PE.2006.0238 du 29 mai 2006). La recourante ne remplit aucune des conditions

permettant de déroger au principe de la territorialité précité. Elle n'a

notamment pas invoqué des liens affectifs allant au-delà de l'amitié avec la

personne qui la loge, ayant précisé qu'il ne s'agissait que d'une relation

"de type amical". La recourante a certes évoqué la possibilité de

choisir une école dans le canton de Vaud pour y effectuer ses études. Même si

tel était le cas, sa demande ne pourrait être acceptée, pour les motifs

développés sous chiffres 4 et 5 ci-dessus.

7.

Les considérants qui précèdent conduisent au rejet du

recours aux frais de la recourante qui succombe, selon la procédure sommaire de

l’art. 35a LJPA. Le SPOP est chargé de fixer un nouveau délai de départ à la

recourante et de veiller à l’exécution de sa décision.

Dispositif

Par ces motifs

le Tribunal administratif

arrête:

I.

Le recours est rejeté.

II.

La décision rendue par le SPOP le 20 octobre 2006 est

confirmée.

III.

Un émolument judiciaire de 500 (cinq cents) francs est mis

à la charge de la recourante.

Lausanne, le 20 février 2007

Le président: La

greffière:

Le présent arrêt est communiqué aux destinataires de

l'avis d'envoi ci-joint, ainsi qu'à l'ODM.
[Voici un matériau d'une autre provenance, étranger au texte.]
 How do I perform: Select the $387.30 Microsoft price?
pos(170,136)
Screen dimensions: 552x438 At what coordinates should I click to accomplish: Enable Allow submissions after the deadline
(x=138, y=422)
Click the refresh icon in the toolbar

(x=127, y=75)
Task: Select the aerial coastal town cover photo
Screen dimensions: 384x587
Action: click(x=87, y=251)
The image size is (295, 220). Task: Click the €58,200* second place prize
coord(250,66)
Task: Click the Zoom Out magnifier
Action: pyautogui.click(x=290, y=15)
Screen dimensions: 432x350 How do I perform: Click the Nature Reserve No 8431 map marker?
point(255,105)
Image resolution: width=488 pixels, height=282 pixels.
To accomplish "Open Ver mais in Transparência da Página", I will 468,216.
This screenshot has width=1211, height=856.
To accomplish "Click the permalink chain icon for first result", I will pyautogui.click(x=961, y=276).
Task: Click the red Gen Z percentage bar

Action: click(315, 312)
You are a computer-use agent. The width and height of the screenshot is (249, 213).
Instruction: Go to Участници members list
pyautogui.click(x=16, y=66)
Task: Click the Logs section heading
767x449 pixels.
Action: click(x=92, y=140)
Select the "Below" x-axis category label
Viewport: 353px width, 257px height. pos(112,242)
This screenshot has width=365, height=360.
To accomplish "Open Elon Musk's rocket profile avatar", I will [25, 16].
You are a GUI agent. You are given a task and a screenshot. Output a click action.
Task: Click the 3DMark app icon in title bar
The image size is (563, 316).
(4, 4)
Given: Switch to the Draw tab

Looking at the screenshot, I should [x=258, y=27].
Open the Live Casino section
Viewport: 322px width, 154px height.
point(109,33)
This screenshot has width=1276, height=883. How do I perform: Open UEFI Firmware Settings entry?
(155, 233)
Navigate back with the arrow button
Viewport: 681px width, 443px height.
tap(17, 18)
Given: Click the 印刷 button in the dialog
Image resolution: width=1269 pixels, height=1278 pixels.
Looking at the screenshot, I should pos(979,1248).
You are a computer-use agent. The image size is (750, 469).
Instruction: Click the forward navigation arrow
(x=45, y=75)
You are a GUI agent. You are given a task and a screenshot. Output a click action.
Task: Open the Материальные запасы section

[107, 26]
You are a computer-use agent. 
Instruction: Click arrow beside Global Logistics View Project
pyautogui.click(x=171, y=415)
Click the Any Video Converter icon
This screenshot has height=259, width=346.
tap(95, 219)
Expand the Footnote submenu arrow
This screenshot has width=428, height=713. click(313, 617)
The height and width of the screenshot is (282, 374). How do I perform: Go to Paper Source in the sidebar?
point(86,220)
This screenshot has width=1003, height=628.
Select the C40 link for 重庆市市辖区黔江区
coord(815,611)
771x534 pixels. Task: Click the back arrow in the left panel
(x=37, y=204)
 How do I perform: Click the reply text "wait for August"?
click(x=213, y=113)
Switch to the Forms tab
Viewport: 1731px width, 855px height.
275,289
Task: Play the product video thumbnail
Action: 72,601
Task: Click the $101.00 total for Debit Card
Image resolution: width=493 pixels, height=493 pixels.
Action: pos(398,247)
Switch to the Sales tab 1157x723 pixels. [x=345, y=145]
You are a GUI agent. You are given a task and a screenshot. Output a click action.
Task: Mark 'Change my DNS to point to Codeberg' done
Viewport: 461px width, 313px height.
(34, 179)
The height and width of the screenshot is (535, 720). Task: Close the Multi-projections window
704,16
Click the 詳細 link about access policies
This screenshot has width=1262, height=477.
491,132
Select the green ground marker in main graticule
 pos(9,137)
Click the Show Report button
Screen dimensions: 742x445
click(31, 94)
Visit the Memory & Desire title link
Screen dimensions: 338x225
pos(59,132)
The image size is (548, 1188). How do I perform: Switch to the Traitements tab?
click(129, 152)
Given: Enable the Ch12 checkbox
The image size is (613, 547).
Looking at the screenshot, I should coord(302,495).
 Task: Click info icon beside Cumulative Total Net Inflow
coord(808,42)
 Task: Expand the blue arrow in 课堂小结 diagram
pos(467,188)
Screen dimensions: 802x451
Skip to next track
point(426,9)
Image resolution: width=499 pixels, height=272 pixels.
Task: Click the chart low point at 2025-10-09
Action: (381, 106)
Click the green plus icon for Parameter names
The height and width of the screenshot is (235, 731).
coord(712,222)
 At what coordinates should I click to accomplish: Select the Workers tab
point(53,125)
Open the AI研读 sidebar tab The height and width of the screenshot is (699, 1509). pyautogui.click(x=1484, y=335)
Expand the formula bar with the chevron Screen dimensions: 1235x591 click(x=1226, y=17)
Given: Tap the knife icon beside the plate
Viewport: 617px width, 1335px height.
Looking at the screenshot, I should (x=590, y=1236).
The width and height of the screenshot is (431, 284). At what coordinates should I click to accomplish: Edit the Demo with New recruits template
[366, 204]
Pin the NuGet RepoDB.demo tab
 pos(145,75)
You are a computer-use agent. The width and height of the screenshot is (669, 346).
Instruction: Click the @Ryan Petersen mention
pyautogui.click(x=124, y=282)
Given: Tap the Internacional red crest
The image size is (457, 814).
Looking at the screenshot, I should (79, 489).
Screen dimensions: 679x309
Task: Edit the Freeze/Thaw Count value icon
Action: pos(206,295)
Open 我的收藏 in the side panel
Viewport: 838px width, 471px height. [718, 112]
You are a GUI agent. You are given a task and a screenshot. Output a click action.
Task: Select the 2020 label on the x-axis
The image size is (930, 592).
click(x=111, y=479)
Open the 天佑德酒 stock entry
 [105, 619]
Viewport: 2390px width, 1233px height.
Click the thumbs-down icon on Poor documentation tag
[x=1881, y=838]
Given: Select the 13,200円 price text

Il peut faire l'objet, dans les trente jours suivant sa

notification, d'un recours au Tribunal fédéral. Le recours en matière de droit

public s'exerce aux conditions des articles 82 ss de la loi du 17 juin 2005 sur

le Tribunal fédéral (LTF - RS 173.110), le recours constitutionnel subsidiaire

à celles des articles 113 ss LTF. Le mémoire de recours doit être rédigé dans

une langue officielle, indiquer les conclusions, les motifs et les moyens de

preuve, et être signé. Les motifs doivent exposer succinctement en quoi l’acte

attaqué viole le droit. Les pièces invoquées comme moyens de preuve doivent

être jointes au mémoire, pour autant qu’elles soient en mains de la partie; il

en va de même de la décision attaquée.